Take each line below that has "agent" and copy it.

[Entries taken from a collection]
=== Begin Enclosure ===

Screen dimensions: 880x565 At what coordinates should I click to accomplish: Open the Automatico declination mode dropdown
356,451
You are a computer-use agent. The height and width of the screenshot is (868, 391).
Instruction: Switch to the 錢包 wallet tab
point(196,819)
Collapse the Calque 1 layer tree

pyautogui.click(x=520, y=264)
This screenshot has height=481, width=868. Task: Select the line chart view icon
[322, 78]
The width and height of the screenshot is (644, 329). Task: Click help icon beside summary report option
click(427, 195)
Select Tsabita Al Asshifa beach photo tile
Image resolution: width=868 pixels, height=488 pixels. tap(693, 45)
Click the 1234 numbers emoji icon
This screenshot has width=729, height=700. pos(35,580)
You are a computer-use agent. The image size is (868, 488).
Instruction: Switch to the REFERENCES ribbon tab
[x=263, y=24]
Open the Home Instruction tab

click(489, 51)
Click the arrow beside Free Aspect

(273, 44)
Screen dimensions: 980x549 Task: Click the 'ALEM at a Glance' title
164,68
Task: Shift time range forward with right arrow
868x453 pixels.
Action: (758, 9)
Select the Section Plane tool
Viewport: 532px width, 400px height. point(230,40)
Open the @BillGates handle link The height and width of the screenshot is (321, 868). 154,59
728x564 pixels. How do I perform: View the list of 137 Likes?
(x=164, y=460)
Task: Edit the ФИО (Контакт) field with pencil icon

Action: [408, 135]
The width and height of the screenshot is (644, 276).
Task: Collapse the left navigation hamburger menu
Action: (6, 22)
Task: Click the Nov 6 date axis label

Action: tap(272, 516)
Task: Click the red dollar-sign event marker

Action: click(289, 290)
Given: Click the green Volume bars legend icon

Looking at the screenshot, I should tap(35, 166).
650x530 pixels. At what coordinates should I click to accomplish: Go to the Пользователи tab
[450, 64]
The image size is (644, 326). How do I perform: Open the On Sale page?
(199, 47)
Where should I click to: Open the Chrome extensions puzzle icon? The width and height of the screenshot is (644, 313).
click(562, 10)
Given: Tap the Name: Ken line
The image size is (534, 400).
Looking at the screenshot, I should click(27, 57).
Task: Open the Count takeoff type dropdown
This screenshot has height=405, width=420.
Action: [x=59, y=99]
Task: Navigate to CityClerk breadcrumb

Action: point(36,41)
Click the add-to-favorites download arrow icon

=== End Enclosure ===

▶ **Problem solution**:
You are a computer-use agent. The height and width of the screenshot is (868, 391).
You are a computer-use agent. The image size is (868, 488).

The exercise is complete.